1.56pm: All six of the sports pitches in Victoria Park are full, according to a policeman at the scene. Demonstrators are now being diverted to lawns in the centre of the park. Crowds of people wearing white T-shirts or orange polo shirts are flooding into the park from Tin Hau MTR.
1.50pm: Prior to the march restaurants in Causeway Bay and surrounding areas were packed with flocks of people representing different groups. The Hong Kong Hubei Fraternity and An Kwei Clans Association reserved around 30 tables in the Cheers Restaurant in Windsor House, while people formed a long queue in washrooms to change into their orange marching uniform.
The Hong Kong Hakka Association reserved the whole of King's Cuisine on the 6/f and several more tables in Choi Fuk Toyal Banquet on the ninth floor. Some families are disappointed to be turned away from their Sunday dim sum lunch.
So who is footing the bill for these large-scale lunches?
1.38pm: The march has started. Medics have been called to reports of an elderly person fainting in the heat. Hong Kong Observatory has a hot weather warning in force and the temperature is currently just over 31 degrees Celsius.
1.30pm: A group aged in their 50s lining up in Hong Hum also sported the Federation of Hong Kong Shenzhen Association shirts. One woman told the Post she was joining the march for fun, as part of a day trip.

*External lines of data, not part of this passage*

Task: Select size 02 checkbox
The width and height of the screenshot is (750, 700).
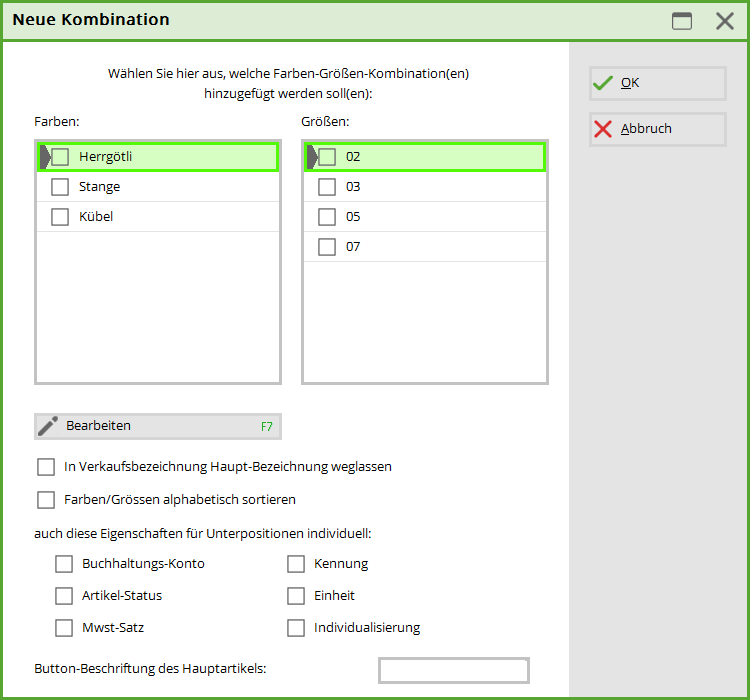Action: click(x=327, y=157)
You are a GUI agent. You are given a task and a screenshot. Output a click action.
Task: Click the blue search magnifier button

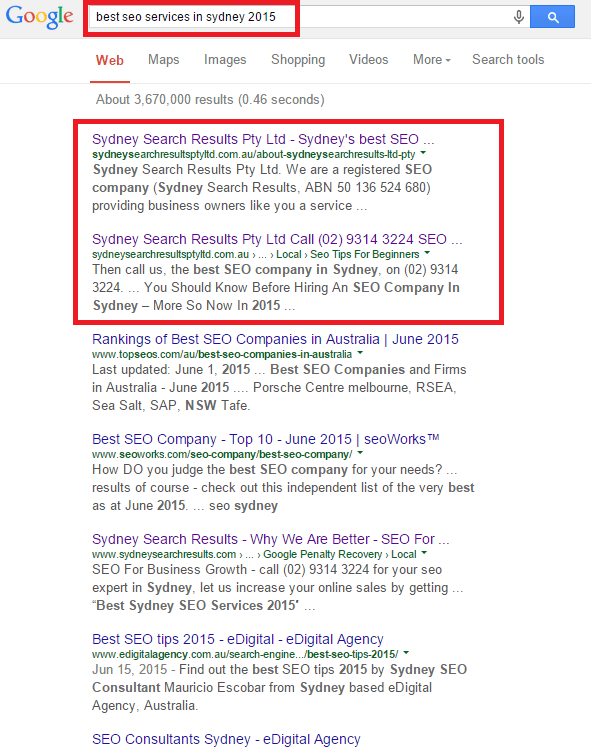click(552, 17)
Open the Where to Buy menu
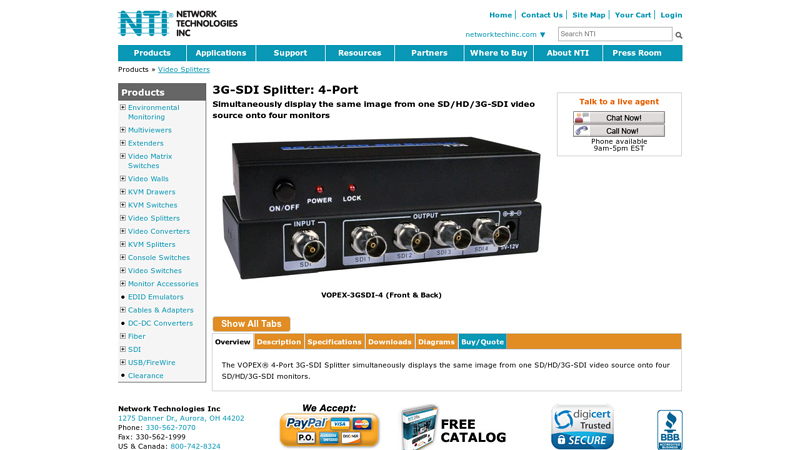Image resolution: width=800 pixels, height=450 pixels. coord(498,53)
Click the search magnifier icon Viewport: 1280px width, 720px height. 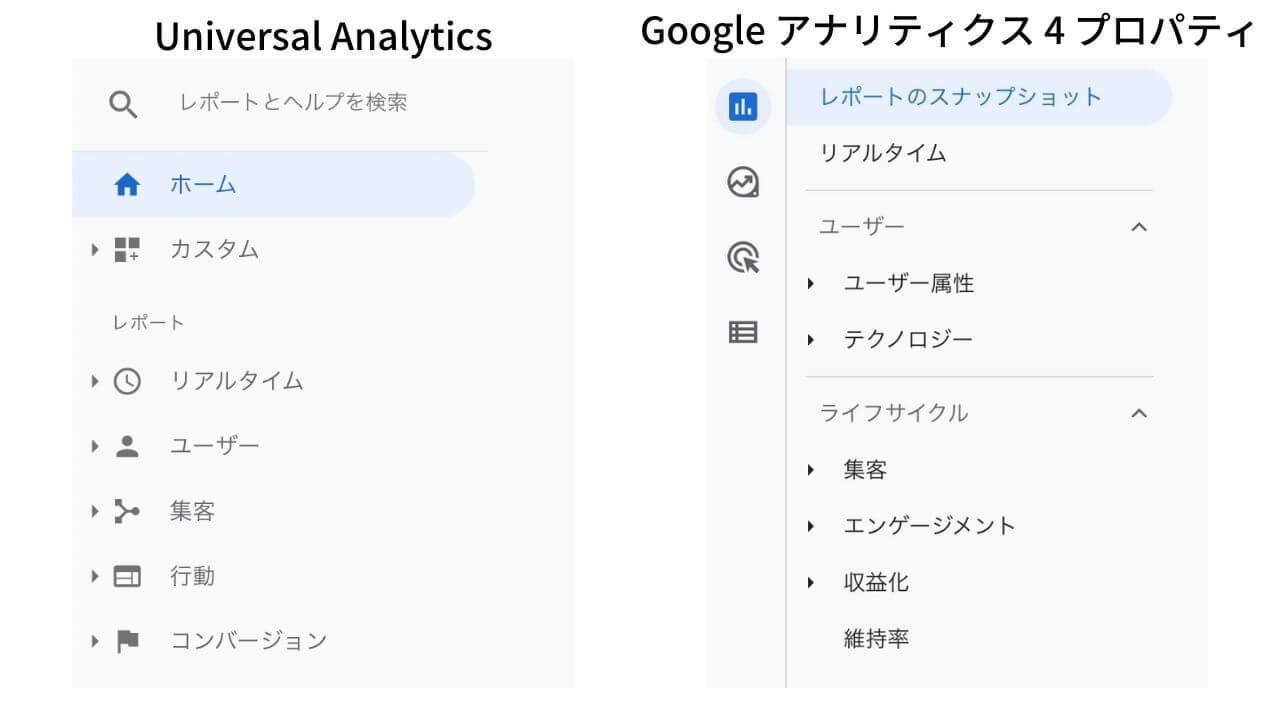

When asked whether she knew what she was marching for, she replied: "I don't know, I'm just here to join the fun. I only know it's for anti-Occupy Central." When asked whether she knew what Occupy Central was, she shook her head.
1.25pm: Demonstrators this afternoon will be under close scrutiny, following accusations that a number of businesses have pressured employees to turn out on the streets, with inducements of time off work and the promise of free meals. Rumours suggest mainland tourists have also been mobilised to join the march. Organisers have rubbished the claims.
Earlier, members of the pro-establishment Federation of Hong Kong Shenzen Association squeezed onto a packed train wearing red polo shirts and red baseball caps. The man leading the group joked: "If you don't all get off in Causeway Bay I will be fired."
1.15pm: Good afternoon and welcome to scmp.com's live coverage of this afternoon's anti-Occupy Central protest. Organisers, the Alliance for Peace and Democracy, have predicted a turnout of 120,000 people. Demonstrators are currently gathering at Victoria Park, where they will march to Central. The actual turnout at the end of the day will be a hot topic as protest organisers and authorites often come up with wildly differing figures. This time, however, it will be fascinating to see whether the authorities play down the number of people of people on the streets.